Items from a data source
§ §

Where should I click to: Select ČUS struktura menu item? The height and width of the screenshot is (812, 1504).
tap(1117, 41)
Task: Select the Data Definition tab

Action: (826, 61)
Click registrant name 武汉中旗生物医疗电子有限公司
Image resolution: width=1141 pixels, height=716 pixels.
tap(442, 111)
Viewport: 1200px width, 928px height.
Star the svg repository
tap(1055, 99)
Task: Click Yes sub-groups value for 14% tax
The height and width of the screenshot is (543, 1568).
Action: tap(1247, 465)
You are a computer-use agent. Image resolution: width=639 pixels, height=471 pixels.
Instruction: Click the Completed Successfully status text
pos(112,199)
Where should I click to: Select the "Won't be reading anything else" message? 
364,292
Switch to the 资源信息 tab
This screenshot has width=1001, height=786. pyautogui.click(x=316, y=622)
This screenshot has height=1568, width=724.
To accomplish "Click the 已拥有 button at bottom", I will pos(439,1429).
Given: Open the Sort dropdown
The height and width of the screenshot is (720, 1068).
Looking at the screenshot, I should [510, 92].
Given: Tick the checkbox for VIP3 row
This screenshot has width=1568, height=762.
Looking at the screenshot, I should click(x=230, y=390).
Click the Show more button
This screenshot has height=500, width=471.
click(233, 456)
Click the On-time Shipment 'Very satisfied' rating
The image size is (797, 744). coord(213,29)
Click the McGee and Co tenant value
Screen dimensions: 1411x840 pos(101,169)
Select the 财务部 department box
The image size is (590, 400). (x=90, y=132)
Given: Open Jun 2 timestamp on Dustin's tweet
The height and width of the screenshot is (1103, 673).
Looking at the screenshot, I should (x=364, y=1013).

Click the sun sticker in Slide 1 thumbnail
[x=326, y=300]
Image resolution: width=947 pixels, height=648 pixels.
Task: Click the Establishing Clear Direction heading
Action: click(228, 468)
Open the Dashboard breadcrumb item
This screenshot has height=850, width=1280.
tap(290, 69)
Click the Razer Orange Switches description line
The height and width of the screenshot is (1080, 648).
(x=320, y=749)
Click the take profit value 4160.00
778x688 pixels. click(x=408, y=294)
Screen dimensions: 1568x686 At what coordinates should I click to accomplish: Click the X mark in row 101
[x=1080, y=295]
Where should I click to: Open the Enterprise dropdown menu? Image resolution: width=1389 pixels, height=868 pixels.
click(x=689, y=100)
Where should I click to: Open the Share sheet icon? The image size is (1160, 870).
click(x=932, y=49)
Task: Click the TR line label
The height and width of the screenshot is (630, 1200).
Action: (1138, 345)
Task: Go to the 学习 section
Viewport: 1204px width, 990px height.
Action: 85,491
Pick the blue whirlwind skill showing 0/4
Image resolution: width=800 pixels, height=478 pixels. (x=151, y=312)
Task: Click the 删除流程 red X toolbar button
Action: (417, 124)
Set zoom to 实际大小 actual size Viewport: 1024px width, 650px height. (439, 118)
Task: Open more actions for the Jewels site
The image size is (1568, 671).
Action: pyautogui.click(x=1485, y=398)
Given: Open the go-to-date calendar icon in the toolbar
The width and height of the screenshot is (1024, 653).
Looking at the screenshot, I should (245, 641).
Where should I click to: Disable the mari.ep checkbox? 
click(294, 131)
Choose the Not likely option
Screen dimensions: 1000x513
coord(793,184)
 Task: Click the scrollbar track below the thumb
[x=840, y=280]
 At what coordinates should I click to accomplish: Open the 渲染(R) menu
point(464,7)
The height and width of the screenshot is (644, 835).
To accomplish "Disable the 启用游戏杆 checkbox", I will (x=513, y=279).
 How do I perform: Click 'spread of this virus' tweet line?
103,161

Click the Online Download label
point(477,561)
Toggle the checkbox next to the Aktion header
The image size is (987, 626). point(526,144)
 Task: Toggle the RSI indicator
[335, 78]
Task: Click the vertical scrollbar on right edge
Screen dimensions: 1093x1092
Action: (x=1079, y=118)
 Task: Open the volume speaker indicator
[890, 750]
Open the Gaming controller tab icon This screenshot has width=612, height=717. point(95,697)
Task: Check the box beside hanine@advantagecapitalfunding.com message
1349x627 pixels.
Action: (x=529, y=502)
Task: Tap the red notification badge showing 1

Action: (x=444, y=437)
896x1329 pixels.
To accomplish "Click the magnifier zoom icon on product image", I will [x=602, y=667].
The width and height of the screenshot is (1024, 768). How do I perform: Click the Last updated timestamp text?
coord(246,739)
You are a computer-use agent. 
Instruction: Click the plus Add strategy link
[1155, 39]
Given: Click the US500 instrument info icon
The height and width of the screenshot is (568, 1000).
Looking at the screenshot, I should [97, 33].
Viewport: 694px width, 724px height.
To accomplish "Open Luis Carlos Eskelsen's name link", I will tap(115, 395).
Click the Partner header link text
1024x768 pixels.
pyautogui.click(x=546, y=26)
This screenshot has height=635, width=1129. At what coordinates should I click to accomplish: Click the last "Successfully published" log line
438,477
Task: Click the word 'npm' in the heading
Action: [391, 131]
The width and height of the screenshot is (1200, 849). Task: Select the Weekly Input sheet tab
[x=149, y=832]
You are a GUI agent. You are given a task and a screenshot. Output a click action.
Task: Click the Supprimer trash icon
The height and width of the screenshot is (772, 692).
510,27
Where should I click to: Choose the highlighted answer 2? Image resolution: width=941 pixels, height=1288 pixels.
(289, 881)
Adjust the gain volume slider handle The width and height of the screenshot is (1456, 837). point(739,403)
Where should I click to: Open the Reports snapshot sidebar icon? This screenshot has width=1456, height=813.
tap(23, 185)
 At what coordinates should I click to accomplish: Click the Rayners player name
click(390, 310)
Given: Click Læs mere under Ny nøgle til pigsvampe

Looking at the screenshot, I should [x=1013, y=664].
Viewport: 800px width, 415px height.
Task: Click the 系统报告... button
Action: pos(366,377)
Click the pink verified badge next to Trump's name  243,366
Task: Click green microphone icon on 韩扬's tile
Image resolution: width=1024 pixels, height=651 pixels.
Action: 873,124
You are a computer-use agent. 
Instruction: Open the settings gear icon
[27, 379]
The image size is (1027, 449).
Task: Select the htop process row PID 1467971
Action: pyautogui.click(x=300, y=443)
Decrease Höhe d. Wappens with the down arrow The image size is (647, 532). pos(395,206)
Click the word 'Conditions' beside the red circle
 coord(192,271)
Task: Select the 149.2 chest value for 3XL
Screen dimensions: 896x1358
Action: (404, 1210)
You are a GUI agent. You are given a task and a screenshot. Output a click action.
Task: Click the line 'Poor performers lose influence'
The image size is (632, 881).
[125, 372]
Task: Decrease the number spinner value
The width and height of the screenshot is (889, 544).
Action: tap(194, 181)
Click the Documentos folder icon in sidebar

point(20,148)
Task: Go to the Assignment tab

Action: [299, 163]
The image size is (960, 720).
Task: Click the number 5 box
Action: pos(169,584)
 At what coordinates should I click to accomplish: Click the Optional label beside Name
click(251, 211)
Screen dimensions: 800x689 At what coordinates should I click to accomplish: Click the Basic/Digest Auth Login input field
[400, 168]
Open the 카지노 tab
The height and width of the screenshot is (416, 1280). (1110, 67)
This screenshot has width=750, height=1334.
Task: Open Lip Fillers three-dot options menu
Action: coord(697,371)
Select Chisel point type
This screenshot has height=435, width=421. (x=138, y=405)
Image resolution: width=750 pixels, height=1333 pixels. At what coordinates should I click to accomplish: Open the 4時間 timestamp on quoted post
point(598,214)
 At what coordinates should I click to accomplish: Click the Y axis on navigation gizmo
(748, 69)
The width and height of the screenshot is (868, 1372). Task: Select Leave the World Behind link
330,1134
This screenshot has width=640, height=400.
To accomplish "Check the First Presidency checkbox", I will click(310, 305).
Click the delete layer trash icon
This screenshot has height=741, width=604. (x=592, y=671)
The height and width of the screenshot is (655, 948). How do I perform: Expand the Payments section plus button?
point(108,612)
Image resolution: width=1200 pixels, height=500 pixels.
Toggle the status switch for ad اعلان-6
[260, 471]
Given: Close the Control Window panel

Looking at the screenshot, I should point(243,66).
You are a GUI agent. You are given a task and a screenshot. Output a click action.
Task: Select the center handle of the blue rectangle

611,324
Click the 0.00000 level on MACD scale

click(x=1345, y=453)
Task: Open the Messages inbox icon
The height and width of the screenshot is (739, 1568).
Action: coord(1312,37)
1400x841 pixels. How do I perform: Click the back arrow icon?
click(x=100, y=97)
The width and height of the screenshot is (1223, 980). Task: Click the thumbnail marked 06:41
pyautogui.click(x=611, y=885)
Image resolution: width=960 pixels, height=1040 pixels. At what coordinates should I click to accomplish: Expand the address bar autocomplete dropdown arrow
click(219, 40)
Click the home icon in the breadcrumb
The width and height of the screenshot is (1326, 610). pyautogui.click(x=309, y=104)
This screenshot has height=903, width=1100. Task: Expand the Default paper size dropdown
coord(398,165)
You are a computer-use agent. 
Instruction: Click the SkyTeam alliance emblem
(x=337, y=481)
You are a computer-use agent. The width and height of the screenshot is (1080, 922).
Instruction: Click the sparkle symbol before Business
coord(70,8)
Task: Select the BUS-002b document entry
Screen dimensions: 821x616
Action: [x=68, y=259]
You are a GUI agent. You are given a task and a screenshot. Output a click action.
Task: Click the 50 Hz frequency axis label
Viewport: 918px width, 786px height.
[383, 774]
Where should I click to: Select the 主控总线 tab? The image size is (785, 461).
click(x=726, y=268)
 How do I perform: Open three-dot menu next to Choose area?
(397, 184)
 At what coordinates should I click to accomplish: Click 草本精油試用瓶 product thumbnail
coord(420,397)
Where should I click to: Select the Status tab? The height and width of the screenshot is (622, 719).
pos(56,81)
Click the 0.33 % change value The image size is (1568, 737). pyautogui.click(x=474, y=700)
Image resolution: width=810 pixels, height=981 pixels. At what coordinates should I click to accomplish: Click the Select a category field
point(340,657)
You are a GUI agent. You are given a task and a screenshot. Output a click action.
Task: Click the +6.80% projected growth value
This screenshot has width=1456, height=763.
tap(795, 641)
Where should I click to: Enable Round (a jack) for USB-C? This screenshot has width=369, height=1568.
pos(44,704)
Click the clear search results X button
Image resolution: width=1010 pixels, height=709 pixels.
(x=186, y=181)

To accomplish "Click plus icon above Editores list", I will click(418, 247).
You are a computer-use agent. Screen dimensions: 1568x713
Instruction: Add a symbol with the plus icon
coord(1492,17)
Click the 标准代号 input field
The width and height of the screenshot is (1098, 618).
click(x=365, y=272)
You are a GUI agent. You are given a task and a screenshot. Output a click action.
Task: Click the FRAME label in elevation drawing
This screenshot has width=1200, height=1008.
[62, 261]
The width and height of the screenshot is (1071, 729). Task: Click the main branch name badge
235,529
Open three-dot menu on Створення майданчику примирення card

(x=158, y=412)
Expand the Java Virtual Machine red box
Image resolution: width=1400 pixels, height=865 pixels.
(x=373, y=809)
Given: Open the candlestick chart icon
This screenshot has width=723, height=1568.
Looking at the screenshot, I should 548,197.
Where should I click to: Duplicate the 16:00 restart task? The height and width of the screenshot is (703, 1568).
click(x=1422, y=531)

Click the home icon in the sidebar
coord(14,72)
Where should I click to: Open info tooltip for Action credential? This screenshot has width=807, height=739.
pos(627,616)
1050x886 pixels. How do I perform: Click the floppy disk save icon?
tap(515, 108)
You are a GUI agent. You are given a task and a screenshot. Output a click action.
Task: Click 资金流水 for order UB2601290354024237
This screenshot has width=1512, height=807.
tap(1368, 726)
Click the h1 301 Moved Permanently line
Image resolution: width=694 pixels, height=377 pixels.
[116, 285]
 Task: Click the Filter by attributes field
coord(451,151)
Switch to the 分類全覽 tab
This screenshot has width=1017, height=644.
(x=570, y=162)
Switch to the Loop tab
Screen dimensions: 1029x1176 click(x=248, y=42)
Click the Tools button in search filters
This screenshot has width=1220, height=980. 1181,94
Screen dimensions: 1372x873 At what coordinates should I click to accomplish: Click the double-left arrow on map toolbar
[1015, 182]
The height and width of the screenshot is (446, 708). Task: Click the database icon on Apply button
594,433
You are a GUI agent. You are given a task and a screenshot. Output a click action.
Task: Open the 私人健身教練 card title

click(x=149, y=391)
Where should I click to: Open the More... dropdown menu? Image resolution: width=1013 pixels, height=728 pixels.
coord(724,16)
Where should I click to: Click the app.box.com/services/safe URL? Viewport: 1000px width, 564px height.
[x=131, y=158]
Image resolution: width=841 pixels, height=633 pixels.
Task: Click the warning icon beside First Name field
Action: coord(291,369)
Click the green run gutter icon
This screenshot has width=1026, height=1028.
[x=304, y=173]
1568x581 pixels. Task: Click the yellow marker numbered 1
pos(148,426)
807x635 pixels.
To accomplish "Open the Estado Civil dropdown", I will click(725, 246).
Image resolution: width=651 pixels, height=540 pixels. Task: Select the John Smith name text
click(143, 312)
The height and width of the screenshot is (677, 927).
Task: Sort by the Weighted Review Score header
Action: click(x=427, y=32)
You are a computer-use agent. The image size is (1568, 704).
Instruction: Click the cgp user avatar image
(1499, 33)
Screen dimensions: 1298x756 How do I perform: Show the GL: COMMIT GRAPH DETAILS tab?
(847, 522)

§ §

■ What the task requires
Quote exactly the stretch of lines above that starts at the first one and ends at the line with "Task: Click Yes sub-groups value for 14% tax", and nothing beyond it.

■ Solution for this problem
Where should I click to: Select ČUS struktura menu item? The height and width of the screenshot is (812, 1504).
tap(1117, 41)
Task: Select the Data Definition tab

Action: (826, 61)
Click registrant name 武汉中旗生物医疗电子有限公司
Image resolution: width=1141 pixels, height=716 pixels.
tap(442, 111)
Viewport: 1200px width, 928px height.
Star the svg repository
tap(1055, 99)
Task: Click Yes sub-groups value for 14% tax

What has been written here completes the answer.